Last Thursday she says she called Untalan Middle School principal Eleuterio Mesa wanting answers as to why her 8th grade daughter - a special needs student - has been spending time in the office because of the lack of a one-to-one school aide. Guerrero says Mesa told her they were able to find an aide, but the following day it was the same story: her daughter left to wait in the school office.
It was enough for Guerrero to pay a personal visit to the principal with a document outlining her conversation from the previous day and prepared to record her discussion with mesa on her cell phone. The cops were called.

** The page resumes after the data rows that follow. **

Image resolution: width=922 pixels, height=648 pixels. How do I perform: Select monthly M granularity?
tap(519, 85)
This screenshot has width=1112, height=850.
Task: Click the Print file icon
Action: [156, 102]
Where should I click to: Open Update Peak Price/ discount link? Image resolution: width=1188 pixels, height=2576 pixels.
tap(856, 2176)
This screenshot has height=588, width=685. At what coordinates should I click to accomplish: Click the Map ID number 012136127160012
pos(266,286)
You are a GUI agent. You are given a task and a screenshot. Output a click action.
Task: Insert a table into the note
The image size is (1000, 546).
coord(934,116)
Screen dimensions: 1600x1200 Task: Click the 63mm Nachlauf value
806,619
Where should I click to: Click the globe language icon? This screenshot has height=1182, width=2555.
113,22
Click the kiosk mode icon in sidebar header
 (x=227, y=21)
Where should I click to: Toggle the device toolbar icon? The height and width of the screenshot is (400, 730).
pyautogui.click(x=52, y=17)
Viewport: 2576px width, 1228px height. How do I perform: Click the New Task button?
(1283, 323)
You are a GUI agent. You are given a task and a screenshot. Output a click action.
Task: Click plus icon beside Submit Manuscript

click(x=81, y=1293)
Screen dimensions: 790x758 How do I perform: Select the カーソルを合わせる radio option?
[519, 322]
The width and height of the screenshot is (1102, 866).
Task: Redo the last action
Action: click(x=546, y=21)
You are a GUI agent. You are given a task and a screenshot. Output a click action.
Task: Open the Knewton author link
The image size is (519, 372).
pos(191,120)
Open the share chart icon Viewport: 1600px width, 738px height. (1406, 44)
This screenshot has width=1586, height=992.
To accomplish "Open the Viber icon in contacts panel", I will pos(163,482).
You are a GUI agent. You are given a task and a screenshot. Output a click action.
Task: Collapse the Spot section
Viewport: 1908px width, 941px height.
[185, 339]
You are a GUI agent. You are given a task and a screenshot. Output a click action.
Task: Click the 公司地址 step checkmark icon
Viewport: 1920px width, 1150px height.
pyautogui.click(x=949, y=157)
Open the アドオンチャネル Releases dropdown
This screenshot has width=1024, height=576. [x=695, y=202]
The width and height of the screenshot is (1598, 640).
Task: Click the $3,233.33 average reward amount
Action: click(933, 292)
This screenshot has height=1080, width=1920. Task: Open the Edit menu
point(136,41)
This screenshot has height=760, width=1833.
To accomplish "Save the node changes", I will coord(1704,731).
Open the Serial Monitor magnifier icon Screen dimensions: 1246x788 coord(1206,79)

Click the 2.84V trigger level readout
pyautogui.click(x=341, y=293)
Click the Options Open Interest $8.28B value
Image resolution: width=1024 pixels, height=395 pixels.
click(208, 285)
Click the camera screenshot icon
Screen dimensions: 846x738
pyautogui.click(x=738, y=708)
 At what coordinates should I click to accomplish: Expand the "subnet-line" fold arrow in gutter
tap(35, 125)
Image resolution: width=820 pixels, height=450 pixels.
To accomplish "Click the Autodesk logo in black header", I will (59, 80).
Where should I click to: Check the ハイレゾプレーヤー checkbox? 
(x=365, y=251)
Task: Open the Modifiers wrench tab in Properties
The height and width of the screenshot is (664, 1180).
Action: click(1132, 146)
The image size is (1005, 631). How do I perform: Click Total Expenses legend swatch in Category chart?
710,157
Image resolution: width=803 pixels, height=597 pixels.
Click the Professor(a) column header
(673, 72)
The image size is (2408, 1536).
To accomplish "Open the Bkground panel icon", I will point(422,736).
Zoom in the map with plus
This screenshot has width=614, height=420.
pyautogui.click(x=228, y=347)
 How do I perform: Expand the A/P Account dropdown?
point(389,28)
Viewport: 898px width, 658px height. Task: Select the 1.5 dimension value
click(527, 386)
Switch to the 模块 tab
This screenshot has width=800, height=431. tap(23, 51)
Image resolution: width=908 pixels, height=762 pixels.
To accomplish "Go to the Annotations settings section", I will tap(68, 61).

"He pointed his finger at me and said 'Where you going with this?' and I said maybe I'll take it further and he started accusing me of badmouthing him and he said his secretary told him that I said he didn't have any brains and he was unprofessional, and he was at my face and he lost it," she asserted.
"Basically badmouthing me in front of teachers and staff that I don't know what I'm doing now I believe that's unprofessional of her," said Mesa. Guerrero added, "Of course I reacted to that and I said 'wait a minute I'm here for my daughter', and then it just got out of hand and he yelled for his staff to call the police, belligerent parent."
The cops arrived to the Barrigada campus on Friday, as did deputy superintendent Arlene Unpingco, who informed officers she would handle the situation. According to mesa he believes he was being set up. "My whole intent is to help the child now what's going on is this some sort of insurrection, some sort of conspiracy to get me by signing a document and secretly recording me? C'mon," said Mesa. "As far as I'm concerned, we are not communicating and we are not trying to help each other somebody is trying to set me up for failure."
And while tempers calm, what about the issue involving a lack of one-to-one school aides? Unfortunately assistant superintendent of special education Chris Anderson says it's a significant problem district-wide, noting, "We're actively aggressively trying to recruit one to one aides and that's a challenge on our part, but we are doing that to trying to address that. So there really isn't a surplus of aides available to try and move to schools."
DOE superintendent Dr. Nerissa Underwood confirms that there is an internal investigation into the incident at the Barrigada campus, but whatever the outcome of that investigation Guerrero says she may plan on bringing it to court.